De maneira geral, a liturgia cristã é complexa e sempre atenta ao equilíbrio entre a atualização cultural e a conservação da tradição. O último concílio ecumênico da Igreja Católica, o Concílio Vaticano II, se dedicou muito a uma autêntica reflexão litúrgica. O documento Sacrosanctum Concilium, redirecionou a Igreja Católica a uma reforma litúrgica preocupando-se em evidenciar que o centro da fé cristã (e de suas celebrações) não pode ser desviado da pessoa de Jesus Cristo. E mais, que as celebrações devem ser vivenciadas pelas pessoas com toda a consciência, pois é a vida que se celebra, deste modo, a compreensão do que se celebra é essencial. Ainda hoje, diversas pessoas, leigas e religiosas, estudam profundamente todos os aspectos da liturgia cristã, desde a arquitetura dos espaços sagrados, as vestes litúrgicas, os cantos, os ritos, a arte... Também se percebe diversas posturas teológicas hoje que debatem sobre o sentido da inculturação e da missão da liturgia como autêntica celebração da fé cristã no mundo. Desafios e perspectivas se abrem e se desdobram para o futuro.

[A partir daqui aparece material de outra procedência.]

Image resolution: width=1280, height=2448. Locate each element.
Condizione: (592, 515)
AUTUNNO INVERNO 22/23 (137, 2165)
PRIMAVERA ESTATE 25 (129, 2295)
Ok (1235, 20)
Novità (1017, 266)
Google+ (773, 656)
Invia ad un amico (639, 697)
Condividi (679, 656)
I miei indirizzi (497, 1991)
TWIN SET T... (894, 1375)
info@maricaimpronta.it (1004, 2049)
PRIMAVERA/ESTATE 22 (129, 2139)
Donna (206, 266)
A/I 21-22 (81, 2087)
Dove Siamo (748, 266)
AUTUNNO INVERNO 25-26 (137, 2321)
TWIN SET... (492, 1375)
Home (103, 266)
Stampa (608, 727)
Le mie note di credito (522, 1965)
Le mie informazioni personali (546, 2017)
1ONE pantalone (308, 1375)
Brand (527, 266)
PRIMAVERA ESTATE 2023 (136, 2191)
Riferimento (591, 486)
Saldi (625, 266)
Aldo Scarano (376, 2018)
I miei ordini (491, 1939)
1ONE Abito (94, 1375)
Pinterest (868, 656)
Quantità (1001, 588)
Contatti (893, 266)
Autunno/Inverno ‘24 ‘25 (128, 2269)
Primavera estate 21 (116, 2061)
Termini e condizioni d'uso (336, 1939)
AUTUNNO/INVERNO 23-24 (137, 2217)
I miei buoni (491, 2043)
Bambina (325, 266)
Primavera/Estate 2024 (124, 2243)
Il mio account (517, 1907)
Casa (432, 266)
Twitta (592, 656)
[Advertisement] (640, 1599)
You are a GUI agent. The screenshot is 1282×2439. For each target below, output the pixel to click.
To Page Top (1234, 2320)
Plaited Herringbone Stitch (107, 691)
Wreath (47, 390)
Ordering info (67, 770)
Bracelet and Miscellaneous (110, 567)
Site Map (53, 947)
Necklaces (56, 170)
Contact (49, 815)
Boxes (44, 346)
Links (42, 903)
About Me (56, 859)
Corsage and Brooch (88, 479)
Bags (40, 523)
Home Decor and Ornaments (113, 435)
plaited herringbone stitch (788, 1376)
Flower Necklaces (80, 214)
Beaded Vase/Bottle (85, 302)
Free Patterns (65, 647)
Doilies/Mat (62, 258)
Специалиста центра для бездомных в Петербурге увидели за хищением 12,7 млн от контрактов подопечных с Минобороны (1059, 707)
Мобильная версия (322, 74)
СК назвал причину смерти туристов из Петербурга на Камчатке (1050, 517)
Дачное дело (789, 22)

Espero que este breve passeio sobre as origens da liturgia tenha nos aberto novas perspectivas sobre a sua vivência da fé cristã. As dúvidas nos abrem possibilidade de ir mais fundo nas questões. E voltando a pergunta inicial, o fato é que não podemos afirmar que haja um “ano novo católico”. O que existe é o fim do ano litúrgico e o início de outro. Atualmente a liturgia Romana divide o ano litúrgico em ciclos: Advento-Natal, Tempo Comum, Quaresma-Páscoa, Pentecostes, Tempo Comum II. São 33 ou 34 semanas de Tempo Comum ao longo do ano litúrgico, divididas em duas partes. O último domingo do Tempo Comum é marcado pela Festa de Cristo Rei, a última solenidade do calendário. No domingo seguinte já se inicia o Advento, que dá início a um novo ano litúrgico. Na verdade o Advento não tem data fixa, pode começar no final de novembro ou início de dezembro, dependendo do ciclo do Natal. Não é necessário festas, nem fogos, uma vez que o Advento é um tempo de espera, reconciliação, renúncia e transformação de vida. A data do Natal, o dia 25 de dezembro, que já foi considerada início do ano novo na antiguidade, para os cristãos, tem muito mais importância do que o ano novo, propriamente dito. O Natal é uma experiência de fé que nos convida a colocar a humildade e a pobreza do menino Jesus e da Sagrada Família como sinais cristãos em um mundo que valoriza em demasia o dinheiro e o poder.